If your system has 16 GB RAM:

• OS reserve = 1 GB

• Cache size ≈ 50% of (16 - 1) = 7.5 GB

You can override this using the setting:

storage:
  wiredTiger:
    engineConfig:
      cacheSizeGB: <value>

🔄 How it Works

1. Reads:

   • When you read a document, MongoDB tries to fetch it from the WiredTiger Cache.

   • If it's not in cache, it reads from disk and places it in the cache for future use.

2. Writes:

   • Writes are first applied in the cache and logged to the journal for durability.

   • They are later flushed to disk during checkpoints or evictions.

3. Eviction Policy:

   • When the cache is full, the Least Recently Used (LRU) pages are evicted.
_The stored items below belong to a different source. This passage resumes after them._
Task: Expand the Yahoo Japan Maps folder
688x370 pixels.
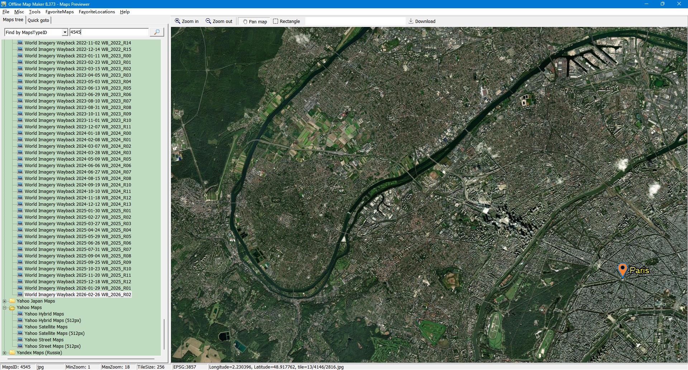Action: [x=5, y=301]
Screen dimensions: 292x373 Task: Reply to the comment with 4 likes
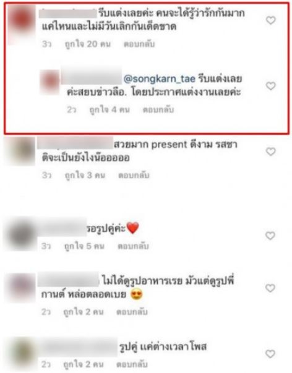158,109
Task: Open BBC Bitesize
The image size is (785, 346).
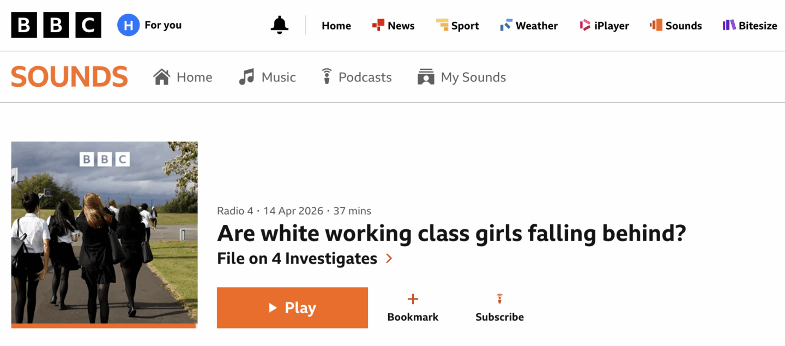Action: click(750, 26)
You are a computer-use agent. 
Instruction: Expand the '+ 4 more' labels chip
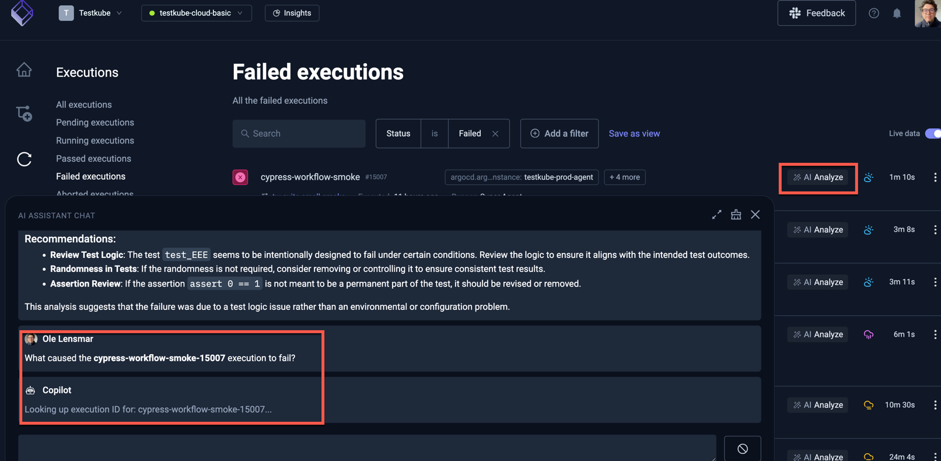pyautogui.click(x=624, y=177)
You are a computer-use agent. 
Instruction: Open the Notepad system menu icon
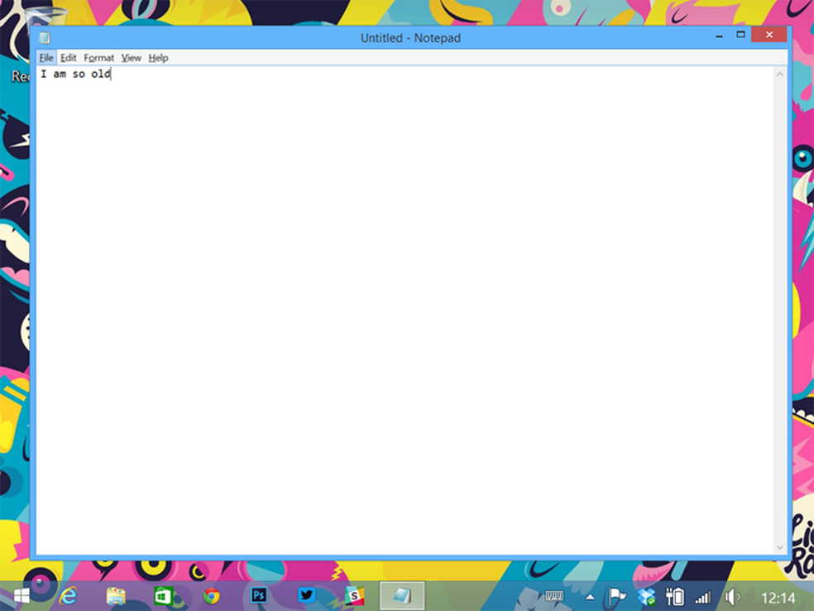(x=45, y=37)
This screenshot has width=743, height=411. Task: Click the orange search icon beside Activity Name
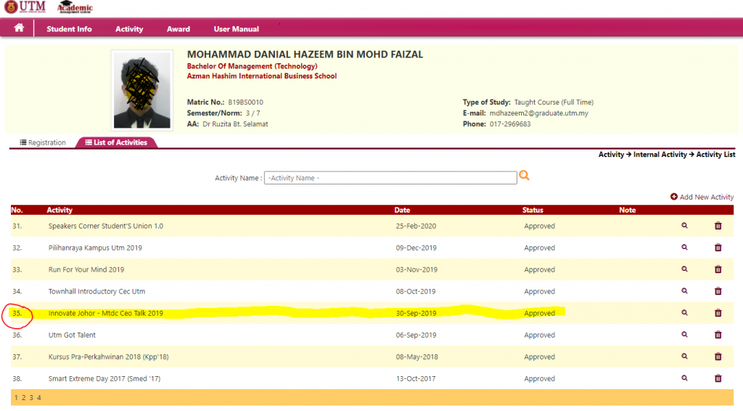pos(524,176)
   • Modified (dirty) pages are flushed to disk before eviction.

db.serverStatus().wiredTiger.cache

Key fields:

• bytes currently in the cache

• maximum bytes configured

• tracked dirty bytes in the cache

• pages read into cache

• pages written from cache

In MongoDB, the efficiency of a document's size depends on your workload pattern (read-heavy, write-heavy, etc.), hardware constraints, and access patterns. However, MongoDB does set some hard and soft limits and best practices around this.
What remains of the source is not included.